The _diurnal_ of a Scottish judge[130] of the beginning of the last century, which I have perused, presents a striking picture of the habits of men of business in that age. Hardly a night passes without some expense being incurred at taverns, not always of very good fame, where his lordship’s associates on the bench were his boon-companions in the debauch. One is at a loss to understand how men who drugged their understandings so habitually could possess any share of vital faculty for the consideration or transaction of business, or how they contrived to make a decent appearance in the hours of duty. But, however difficult to be accounted for, there seems no room to doubt that deep drinking was compatible in many instances with good business talents, and even application. Many living men connected with the Court of Session can yet look back to a juvenile period of their lives when some of the ablest advocates and most esteemed judges were noted for their convivial habits. For example, a famous counsel named Hay, who became a judge under the designation of Lord Newton, was equally remarkable as a bacchanal and as a lawyer.[131] He considered himself as only the better fitted for business that he had previously imbibed six bottles of claret; and one of his clerks afterwards declared that the best paper he ever knew his lordship dictate was done after a debauch where that amount of liquor had fallen to his share. It was of him that the famous story is told of a client calling for him one day at four o’clock, and being surprised to find him at dinner; when, on the client saying to the servant that he had understood five to be Mr Hay’s dinner-hour—‘Oh, but, sir,’ said the man, ‘it is his _yesterday’s dinner_!’ M. Simond, who, in 1811, published a _Tour in Scotland_, mentions his surprise, on stepping one morning into the Parliament House, to find in the dignified capacity of a judge, and displaying all the gravity suitable to the character, the very gentleman with whom he had spent most of the preceding night in a fierce debauch. This judge was Lord Newton.

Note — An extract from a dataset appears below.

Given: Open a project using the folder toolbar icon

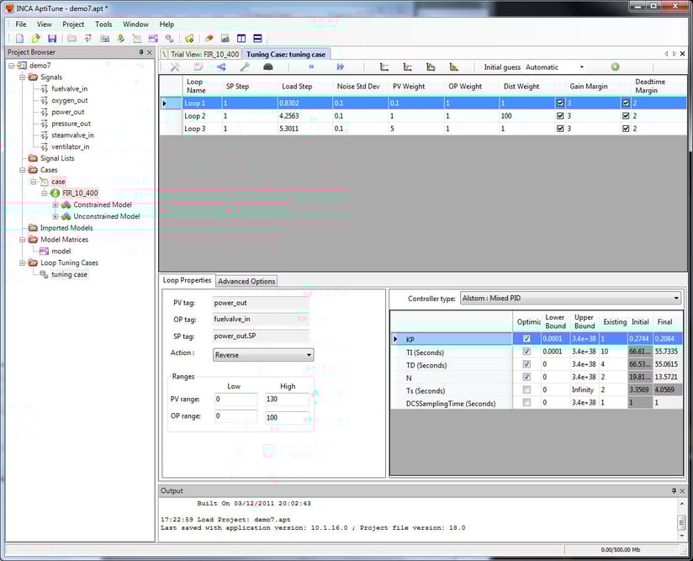Looking at the screenshot, I should tap(35, 39).
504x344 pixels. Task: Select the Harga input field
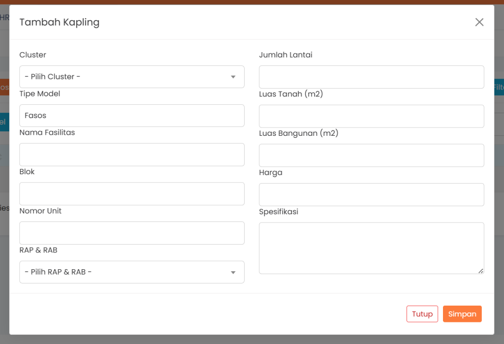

Contemporary with this learned lord was another of marvellous powers of drollery, of whom it is told, as a fact too notorious at the time to be concealed, that he was one Sunday morning, not long before church-time, found asleep among the paraphernalia of the sweeps, in a shed appropriated to the keeping of these articles at the end of the Town Guard-house in the High Street. His lordship, in staggering homeward alone from a tavern during the night, had tumbled into this place, where consciousness did not revisit him till next day. Of another group of clever but over-convivial lawyers of that age, it is related that, having set to wine and cards on a Saturday evening, they were so cheated out of all sense of time that the night passed before they thought of separating. Unless they are greatly belied, the people passing along Picardy Place next forenoon, on their way to church, were perplexed by seeing a door open, and three gentlemen issue forth, in all the disorder to be expected after a night of drunken vigils, while a fourth, in his dressing-gown, held the door in one hand and a lighted candle in the other, by way of showing them out![132]